The present edition has been a result of a long-stretched labour. I have tried to consult all the available readings of this text. The pioneer work edited by Harishastry Paradakar with inclusion of Hemadri's Commentary has been particularly helpful. In this task, the support of A. Archana, S. Shekar and Ashok has been remarkable. Also is remembered the committed work of Ch. Guddu (who continued to work on the computer files of its draft).
Involvement of Shri Ritesh and Jitesh Gupta of Chaukhambha is also remembered, with gratitude.
‘Astanga Hrdaya,' literally the core of the Octopartrite Sciences, i. e. Ayurveda’, is one of the most significant texts on the subject. As repeatedly stressed upon by its author, this work consists of the core of the teachings and preaching contained in the texts of ancient Ayurvedic theorists including Agnives, Atreya, Harita, Bhela, Caraka and Susruta.

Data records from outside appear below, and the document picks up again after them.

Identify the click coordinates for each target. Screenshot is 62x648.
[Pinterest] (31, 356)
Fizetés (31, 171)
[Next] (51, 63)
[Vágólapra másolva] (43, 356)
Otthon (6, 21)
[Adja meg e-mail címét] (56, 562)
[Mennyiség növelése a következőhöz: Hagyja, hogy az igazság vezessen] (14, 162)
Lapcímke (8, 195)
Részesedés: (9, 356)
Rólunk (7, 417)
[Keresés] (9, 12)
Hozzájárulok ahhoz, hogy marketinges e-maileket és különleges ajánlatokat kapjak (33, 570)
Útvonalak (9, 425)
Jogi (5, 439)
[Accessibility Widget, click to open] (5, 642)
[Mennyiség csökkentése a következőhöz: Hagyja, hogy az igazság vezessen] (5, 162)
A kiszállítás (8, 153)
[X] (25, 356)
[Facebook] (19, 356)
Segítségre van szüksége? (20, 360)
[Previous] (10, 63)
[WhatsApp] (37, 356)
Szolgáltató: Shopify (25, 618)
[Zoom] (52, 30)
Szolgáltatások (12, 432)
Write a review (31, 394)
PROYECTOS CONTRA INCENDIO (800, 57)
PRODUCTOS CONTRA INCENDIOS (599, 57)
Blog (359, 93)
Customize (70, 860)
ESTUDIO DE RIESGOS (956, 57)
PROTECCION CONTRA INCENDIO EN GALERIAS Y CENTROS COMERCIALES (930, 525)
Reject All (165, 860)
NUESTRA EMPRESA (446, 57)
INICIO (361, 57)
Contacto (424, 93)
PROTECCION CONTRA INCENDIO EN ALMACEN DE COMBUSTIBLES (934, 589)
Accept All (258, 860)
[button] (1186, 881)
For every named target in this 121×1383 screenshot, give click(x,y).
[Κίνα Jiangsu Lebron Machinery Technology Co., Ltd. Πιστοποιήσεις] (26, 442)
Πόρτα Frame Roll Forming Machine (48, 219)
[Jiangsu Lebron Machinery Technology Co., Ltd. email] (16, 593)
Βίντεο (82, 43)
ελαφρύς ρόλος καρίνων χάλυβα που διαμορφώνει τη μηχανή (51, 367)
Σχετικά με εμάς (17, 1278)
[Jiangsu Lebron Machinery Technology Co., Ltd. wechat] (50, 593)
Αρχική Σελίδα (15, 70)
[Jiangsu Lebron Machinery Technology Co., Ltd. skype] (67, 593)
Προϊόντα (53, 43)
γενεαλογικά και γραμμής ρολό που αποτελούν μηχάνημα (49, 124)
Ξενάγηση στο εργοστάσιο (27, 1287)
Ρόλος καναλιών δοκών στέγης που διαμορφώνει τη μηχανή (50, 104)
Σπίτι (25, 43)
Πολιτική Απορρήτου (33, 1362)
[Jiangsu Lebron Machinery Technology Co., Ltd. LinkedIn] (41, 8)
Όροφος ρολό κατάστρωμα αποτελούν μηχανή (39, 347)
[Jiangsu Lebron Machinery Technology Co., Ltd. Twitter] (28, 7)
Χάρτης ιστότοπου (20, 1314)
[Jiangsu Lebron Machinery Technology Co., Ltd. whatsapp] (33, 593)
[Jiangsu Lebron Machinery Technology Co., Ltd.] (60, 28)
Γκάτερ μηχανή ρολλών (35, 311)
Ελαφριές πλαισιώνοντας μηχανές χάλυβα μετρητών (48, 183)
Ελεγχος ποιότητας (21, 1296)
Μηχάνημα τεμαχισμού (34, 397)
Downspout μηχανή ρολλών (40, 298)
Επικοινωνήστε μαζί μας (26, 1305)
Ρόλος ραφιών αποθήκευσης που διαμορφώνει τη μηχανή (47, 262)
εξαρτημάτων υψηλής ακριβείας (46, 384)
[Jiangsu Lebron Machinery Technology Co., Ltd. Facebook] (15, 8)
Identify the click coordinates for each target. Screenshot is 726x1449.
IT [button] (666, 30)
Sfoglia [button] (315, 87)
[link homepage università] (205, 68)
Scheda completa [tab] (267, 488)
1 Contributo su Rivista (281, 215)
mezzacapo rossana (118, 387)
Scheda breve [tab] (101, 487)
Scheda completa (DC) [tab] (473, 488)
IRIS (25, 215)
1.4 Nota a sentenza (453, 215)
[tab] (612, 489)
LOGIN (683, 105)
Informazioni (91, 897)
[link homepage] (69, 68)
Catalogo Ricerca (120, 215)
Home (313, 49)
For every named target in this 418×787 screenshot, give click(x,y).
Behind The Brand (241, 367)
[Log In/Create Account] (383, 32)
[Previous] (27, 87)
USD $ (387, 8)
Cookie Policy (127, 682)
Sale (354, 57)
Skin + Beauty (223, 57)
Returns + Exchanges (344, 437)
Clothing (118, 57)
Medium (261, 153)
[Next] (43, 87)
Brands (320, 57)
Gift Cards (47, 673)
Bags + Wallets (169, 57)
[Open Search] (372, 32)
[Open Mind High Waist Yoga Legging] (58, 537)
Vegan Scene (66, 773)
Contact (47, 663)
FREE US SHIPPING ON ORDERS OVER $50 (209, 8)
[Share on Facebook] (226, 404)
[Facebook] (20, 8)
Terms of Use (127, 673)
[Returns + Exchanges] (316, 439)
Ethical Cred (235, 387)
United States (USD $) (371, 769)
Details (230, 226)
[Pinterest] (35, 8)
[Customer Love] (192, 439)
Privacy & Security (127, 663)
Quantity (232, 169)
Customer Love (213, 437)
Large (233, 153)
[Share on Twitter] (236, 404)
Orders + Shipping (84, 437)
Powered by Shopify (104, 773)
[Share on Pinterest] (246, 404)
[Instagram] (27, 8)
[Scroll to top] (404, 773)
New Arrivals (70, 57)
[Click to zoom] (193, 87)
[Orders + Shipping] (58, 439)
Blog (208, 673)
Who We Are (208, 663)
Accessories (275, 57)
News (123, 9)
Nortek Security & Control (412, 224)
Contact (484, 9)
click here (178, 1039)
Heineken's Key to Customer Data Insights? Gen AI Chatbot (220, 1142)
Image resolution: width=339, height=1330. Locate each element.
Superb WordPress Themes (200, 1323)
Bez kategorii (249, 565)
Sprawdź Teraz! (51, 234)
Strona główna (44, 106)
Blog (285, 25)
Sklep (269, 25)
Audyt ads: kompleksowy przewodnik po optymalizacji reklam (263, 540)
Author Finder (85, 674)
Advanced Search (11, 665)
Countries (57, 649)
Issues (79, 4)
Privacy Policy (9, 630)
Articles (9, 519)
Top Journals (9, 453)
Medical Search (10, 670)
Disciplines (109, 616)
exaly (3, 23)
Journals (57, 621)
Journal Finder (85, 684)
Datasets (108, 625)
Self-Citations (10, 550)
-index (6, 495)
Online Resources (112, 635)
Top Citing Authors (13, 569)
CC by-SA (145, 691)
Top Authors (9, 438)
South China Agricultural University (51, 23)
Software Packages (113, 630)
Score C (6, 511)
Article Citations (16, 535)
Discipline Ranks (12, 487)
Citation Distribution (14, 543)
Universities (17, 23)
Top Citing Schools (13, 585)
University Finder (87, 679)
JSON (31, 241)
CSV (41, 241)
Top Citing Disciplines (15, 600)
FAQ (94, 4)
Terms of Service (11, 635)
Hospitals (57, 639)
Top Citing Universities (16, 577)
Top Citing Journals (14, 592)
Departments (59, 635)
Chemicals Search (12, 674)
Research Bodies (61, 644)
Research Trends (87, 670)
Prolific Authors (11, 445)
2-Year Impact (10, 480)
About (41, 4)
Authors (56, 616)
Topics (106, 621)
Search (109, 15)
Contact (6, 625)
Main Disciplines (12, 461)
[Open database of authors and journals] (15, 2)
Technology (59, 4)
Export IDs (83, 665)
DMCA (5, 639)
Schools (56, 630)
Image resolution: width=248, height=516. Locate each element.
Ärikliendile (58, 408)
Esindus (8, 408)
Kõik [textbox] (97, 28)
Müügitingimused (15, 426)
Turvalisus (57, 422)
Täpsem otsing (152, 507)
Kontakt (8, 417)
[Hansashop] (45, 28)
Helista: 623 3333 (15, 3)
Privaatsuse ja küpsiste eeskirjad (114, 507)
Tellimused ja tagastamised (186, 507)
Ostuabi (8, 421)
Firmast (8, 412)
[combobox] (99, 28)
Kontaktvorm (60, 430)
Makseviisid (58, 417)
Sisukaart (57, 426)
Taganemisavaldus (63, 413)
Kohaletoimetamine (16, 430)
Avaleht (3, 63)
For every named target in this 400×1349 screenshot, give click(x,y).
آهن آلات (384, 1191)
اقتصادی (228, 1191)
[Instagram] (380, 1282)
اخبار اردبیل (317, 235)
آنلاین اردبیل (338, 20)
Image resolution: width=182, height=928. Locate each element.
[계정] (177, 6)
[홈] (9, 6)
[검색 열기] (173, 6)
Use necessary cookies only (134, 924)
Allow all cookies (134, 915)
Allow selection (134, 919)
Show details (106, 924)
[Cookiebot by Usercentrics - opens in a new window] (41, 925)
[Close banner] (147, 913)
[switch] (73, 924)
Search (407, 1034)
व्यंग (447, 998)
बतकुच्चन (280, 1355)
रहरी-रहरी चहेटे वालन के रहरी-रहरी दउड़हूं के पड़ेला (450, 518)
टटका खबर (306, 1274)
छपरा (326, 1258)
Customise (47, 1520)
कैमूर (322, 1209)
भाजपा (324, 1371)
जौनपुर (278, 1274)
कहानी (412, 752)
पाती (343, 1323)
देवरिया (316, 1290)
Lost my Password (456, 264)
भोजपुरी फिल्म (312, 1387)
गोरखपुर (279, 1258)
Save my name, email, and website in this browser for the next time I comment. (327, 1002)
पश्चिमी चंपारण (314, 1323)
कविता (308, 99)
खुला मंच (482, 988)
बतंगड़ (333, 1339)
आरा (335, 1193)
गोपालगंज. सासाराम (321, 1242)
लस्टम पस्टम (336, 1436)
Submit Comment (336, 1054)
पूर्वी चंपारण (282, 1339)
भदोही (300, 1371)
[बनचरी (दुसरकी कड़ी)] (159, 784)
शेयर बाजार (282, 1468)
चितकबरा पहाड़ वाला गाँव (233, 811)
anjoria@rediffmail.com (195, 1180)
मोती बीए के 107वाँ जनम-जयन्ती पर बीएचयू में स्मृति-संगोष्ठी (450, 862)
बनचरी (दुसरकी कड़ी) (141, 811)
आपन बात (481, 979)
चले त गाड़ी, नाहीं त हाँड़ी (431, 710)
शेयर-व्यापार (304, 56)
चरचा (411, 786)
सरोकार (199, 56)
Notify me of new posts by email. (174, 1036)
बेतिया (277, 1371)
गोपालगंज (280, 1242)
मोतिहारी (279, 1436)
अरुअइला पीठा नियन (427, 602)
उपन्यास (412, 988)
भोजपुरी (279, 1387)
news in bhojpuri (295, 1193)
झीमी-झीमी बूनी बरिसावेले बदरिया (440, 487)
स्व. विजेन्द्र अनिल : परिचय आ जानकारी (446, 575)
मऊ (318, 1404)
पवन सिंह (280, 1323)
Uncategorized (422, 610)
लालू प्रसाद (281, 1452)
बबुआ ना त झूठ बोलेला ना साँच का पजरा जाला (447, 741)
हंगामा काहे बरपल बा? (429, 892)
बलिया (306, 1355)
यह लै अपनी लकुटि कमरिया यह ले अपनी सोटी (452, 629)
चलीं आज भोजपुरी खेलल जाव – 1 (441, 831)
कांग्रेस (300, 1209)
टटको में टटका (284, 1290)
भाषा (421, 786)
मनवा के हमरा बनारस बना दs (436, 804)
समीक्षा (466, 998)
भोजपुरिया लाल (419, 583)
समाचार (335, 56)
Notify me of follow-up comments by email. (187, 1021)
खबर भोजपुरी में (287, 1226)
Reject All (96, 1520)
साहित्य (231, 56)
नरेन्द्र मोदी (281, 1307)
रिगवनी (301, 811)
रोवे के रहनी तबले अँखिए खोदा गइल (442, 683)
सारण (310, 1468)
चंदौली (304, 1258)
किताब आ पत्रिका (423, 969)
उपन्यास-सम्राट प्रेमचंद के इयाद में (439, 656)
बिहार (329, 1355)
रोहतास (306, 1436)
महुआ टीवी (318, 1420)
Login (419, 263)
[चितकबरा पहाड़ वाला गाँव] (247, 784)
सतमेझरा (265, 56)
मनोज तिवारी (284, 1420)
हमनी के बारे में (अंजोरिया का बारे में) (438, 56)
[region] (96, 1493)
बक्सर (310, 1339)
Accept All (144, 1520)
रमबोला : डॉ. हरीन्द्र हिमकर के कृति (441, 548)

The originality of the Astanga Hrdaya is in its crisp and to the point presentation of the theme. It has as many as 120 chapters distributed through six sections. In all, these chapters contain approximately 8,000 verses. The exact counting of the verses or passages therein could not be tendered because the different texts of the work available today vary in this matter. The work in course of time rose to a great significance and as such a number of commentators laid their hands upon it. As a matter of fact, in terms of commentaries, the Astanga Hrdaya is richer even than the Caraka Text and Susruta Text. Within 100 year of its appearance, this treatise appeared to have caught the notice and attention of the practitioners and theorists of Ayurveda across India, and beyond. Earliest commentators of the text include such famous scholar as Candra, Indu, Aruņadatta and Bhatta Narahari. Across boarder, the Astanga Hrdaya was translated into Tibetan under the name “Rgud Bzi” during 755-797 AD. The work was also translated into Arabic and published with the name 'Astankar' during the reign of Khalifa Harun-al-Rashid (773-808 AD). The international popularity of the work is also evident by the fact that a Persian physician who authored Firdaus-al-hikma in 850 AD called Astanga Hridya as one of the major works on medicine.
Obviously, there are a number of interpolations to the original writing of the author of Astanga Hrdaya. These passages are, at times easily identifiable as they are independently numbered and they stand out of the numerical serial used in the original manuscript.
The first print of the work was brought under supervision of Dr. Anna Moresvara Kunte, MD, of Bombay in the year 1880. Between 1880 and 1892 as many as ten editions of the Astanga Hrdaya were published across India. In vernacular languages, the work was first published in Sanskrit and Bangla in 1886 by Vijayratna Sen Gupta who added the commentary of Arundatta to the publication. In the year 1889, a Gujarati translation was published by Behichar lal Nathuram, Ahmedabad. The first Hindi translation of the text was brought by Pandit Robi Dutta, Bombay in the year 1890. The next year, a Marathi translation was published by Ganesh Krishna Garde, Poona.